Aminobenzolamide (5-sulfanilylamido-1,3,4-thiadiazole-2-sulfonamide) is a potent inhibitor of the zinc enzyme carbonic anhydrase (CA, EC 4.2.1.1), being at the same time structurally similar to the antimicrobial sulfonamides. Here we report that the reaction of aminobenzolamide with arylsulfonyl isocyanates affords a series of new arylsulfonylureido derivatives which were subsequently used as ligands (in the form of conjugate bases, as sulfonamide anions) for the preparation of metal complexes containing Ag(I) and Zn(II). All the new compounds proved to be very potent inhibitors of CA (isozymes I, II and IV). The newly synthesized complexes, unlike the free ligands, also act as effective antifungal agents against several Aspergillus and Candida spp., some of them showing activities comparable to ketoconazole, with minimum inhibitory concentrations in the range of 1.8-5 microg/mL. The mechanism of antifungal action of these complexes seem to be unconnected with inhibition of lanosterol-14-alpha-demethylase, since the levels of sterols assessed in the fungi cultures were equal in the absence or in the presence of the tested compounds. Probably the new complexes act as inhibitors of phosphomannose isomerase, a key enzyme in the biosynthesis of yeast cell walls.

Exploring structure-activity relationships around the phosphomannose isomerase inhibitor AF14049 via combinatorial synthesis.

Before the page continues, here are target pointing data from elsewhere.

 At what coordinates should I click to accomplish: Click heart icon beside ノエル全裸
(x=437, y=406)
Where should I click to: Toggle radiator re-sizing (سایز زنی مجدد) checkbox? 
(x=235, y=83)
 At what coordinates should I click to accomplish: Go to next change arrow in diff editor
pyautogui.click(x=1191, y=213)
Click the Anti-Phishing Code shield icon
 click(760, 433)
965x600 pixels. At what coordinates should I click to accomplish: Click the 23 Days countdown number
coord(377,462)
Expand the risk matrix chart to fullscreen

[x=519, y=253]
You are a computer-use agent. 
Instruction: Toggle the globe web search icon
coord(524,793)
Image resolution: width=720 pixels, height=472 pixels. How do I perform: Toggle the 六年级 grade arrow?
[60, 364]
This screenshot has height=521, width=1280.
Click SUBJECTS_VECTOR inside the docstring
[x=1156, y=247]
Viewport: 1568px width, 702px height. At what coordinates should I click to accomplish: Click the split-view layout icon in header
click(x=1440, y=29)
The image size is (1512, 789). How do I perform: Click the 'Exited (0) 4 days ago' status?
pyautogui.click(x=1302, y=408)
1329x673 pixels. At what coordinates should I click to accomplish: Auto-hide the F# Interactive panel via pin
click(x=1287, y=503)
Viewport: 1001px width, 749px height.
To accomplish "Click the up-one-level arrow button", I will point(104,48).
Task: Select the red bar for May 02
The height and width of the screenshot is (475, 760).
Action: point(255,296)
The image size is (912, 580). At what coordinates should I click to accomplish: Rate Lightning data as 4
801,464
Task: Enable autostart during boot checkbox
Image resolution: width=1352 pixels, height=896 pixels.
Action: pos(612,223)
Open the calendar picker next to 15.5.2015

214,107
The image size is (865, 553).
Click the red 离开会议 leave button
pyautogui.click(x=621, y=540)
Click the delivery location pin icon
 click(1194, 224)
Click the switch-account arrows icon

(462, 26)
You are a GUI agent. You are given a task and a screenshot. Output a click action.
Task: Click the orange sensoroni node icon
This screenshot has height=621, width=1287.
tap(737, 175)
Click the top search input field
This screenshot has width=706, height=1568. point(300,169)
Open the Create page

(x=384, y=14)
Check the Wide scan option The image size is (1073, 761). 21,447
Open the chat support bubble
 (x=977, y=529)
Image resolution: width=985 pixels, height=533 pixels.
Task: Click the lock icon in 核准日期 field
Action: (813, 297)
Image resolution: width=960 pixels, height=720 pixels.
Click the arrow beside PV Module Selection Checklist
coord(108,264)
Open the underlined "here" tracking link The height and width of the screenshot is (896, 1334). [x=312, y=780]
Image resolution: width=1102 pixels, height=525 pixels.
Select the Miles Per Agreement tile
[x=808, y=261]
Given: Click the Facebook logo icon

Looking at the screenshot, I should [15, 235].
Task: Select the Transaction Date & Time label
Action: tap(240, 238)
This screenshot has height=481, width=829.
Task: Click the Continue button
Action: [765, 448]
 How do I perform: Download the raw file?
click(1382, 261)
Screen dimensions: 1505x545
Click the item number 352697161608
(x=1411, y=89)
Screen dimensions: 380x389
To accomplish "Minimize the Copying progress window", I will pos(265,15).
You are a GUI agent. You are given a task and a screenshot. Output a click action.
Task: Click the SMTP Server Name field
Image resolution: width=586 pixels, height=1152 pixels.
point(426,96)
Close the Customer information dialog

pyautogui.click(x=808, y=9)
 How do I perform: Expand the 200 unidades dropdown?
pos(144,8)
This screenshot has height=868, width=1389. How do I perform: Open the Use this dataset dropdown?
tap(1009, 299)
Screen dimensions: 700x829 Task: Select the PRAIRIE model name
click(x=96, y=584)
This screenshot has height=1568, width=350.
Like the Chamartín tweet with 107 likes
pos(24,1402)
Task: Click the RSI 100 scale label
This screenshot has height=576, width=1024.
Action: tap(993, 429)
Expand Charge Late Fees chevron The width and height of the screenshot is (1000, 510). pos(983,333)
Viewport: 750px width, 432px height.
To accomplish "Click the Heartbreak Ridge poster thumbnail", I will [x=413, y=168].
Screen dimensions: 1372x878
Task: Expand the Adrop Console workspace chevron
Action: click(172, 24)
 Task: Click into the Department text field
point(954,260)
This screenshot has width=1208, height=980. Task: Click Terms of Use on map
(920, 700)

Phosphomannose Isomerase (PMI) has been shown by genetic methods to be an essential enzyme in fungal cell wall biosynthesis. The PMI inhibitor AF14049 was discovered as an unanticipated side product from high-throughput library screening against the enzyme from C, albicans. Solid-phase synthetic methods were developed and a series of libraries and discrete analogs synthesized to explore SAR around AF14049.

Phosphomannose isomerase of Xanthomonas campestris: a zinc activated enzyme.

Phosphomannose isomerase (pmi, EC 5.3.1.8) was purified to homogeneity from a wild strain of Xanthomonas campestris. The apparent molecular weight as determined by SDS-PAGE and Sephadex G-100 Superfine was found to be 58 kDa. The purified enzyme showed a single band on acrylamide gel electrophocusing with pI = 5.25. The optimum pH was 7.0 and the Km for D-mannose-6-phosphate was 2 mM. Pmi can be activated by bivalent cations with the order of Co2+>Zn2+>Mn2+>Ni2+>Ca2+. Addition of low concentration of ZnCl2 (2 x 10[-7] M) in the growth medium resulted in the enhancement of pmi activity to around 2.5 x fold. The half life of pmi, as it was measured by the addition of chloramphenicol, was 110 min, whereas in the medium supplemented with ZnCl2 was 270 min. Chemical modification experiments implied the existence of one histidyl residue located at or near the active site.